I didn't find the person who is extremely kind, who always watch out for me, and who treats like I am the most important man in the world.
I didn't find the person who is very generous with her time, attention, affection and more, offering it to me when I need it most and in all the moments in between.
I didn't find the person who is spiritually open to greater ideas and exploring different elements of life together.
I didn't find that person who is creative and intelligent, funny and wise, active and athletic, spontaneous and responsible all blended together.
I didn't find that person who is so extremely thoughtful that she plans romantic dates and trips, leaves me little love notes, make me lunches for the day and breakfast in bed, or goes out and picks up coffee before I wake up, because she knows how happy all of these big and little gestures make me.
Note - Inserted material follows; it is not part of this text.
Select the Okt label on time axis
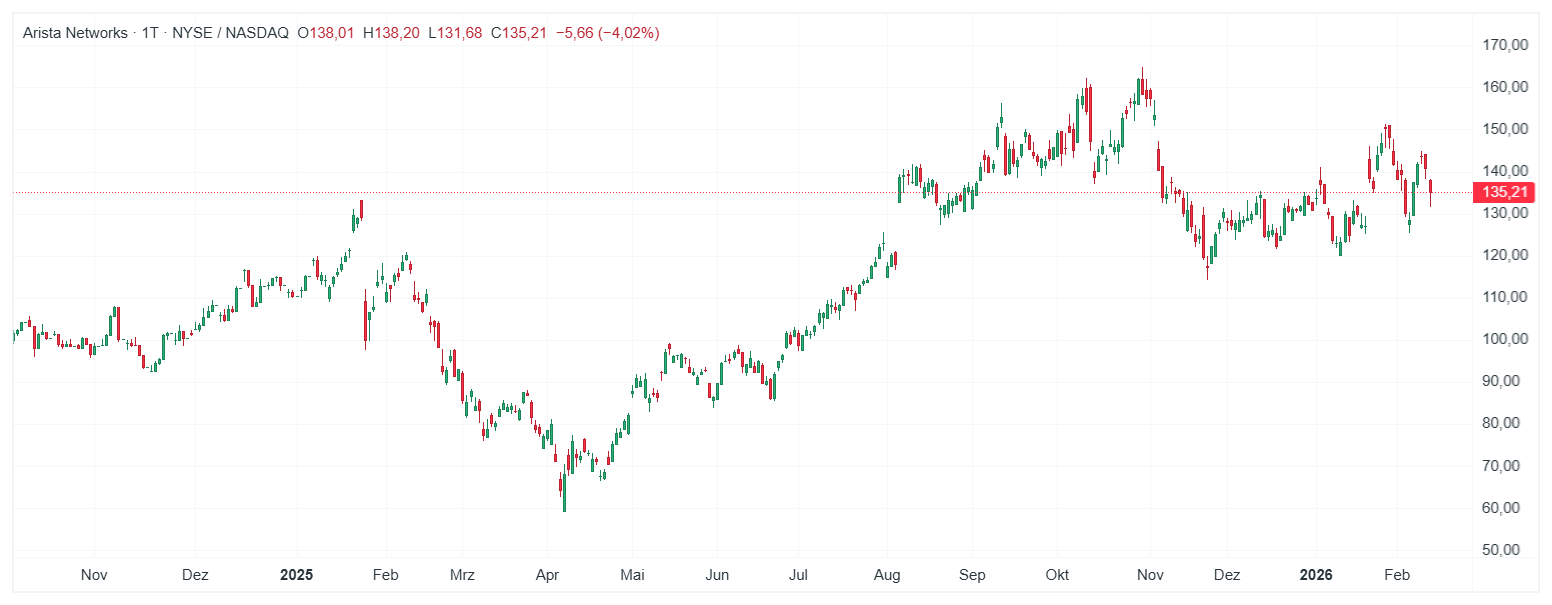The width and height of the screenshot is (1552, 605). [1057, 575]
I didn't find the person who will accept my romantic site and my perverted site...that I could be honest with.
I didn't find the person who is irresistibly attractive in all ways to me, and a phenomenal lover to boot.
None of that. Maybe a hint here and there, but none of it in a complete package that makes my heart delight.
I know she's out there, wondering where I am, just like I'm doing. And, I'm not in a rush, I'd just like to have a greater sense that she exists, so that I won't ever have to compromise all I've ever wanted the way that I have in the past. I get that relationships take work — but not that much work when you meet the right person. And I get that relationships require compromise now and again, but not on core beliefs, principles, respect, honor, and integrity.
I've let myself yield in so many ways, because of old beliefs I've held onto about what I'm worth or what a relationship should be like that I'm now working through all of that, so that I can both receive the best of the best and offer it as well.
My two criteria are fairly simple and it goes both ways:
1) My partner for life is my very best friend, who I feel absolutely comfortable with and unconditionally loved.
2) My partner for life is truly the best person I know in every regard.
The thing is, I've been able to manifest my dreams come true in virtually every aspect of my life. For some reason, when it comes to relationships, there seems to be a bit of doubt that I'll be able to manifest the same sort of amazingness.
This just shows me that there's work I still need to do on my end to ensure that I'm on the right path, that everything within me and around me is in alignment, and to practice faith that the right person will come along at the precise moment it's meant to happen.
I don't doubt that it'll all come to fruition and this part of my life will be as incredible as everything else. Just because I've been through so many situations where it hasn't turned out well, I sometimes question how it'll all come to pass. Perhaps, all of those previous experiences were so I could learn what I don't want in order to figure out what I do, which is equally valuable information. It'll also help me appreciate my soul mate to the moon and back when we finally come into one another's lives.
Above all else, I'm excited to meet her. I cannot wait to connect with the person I get to spend the rest of my life with and create our dreams come true... together.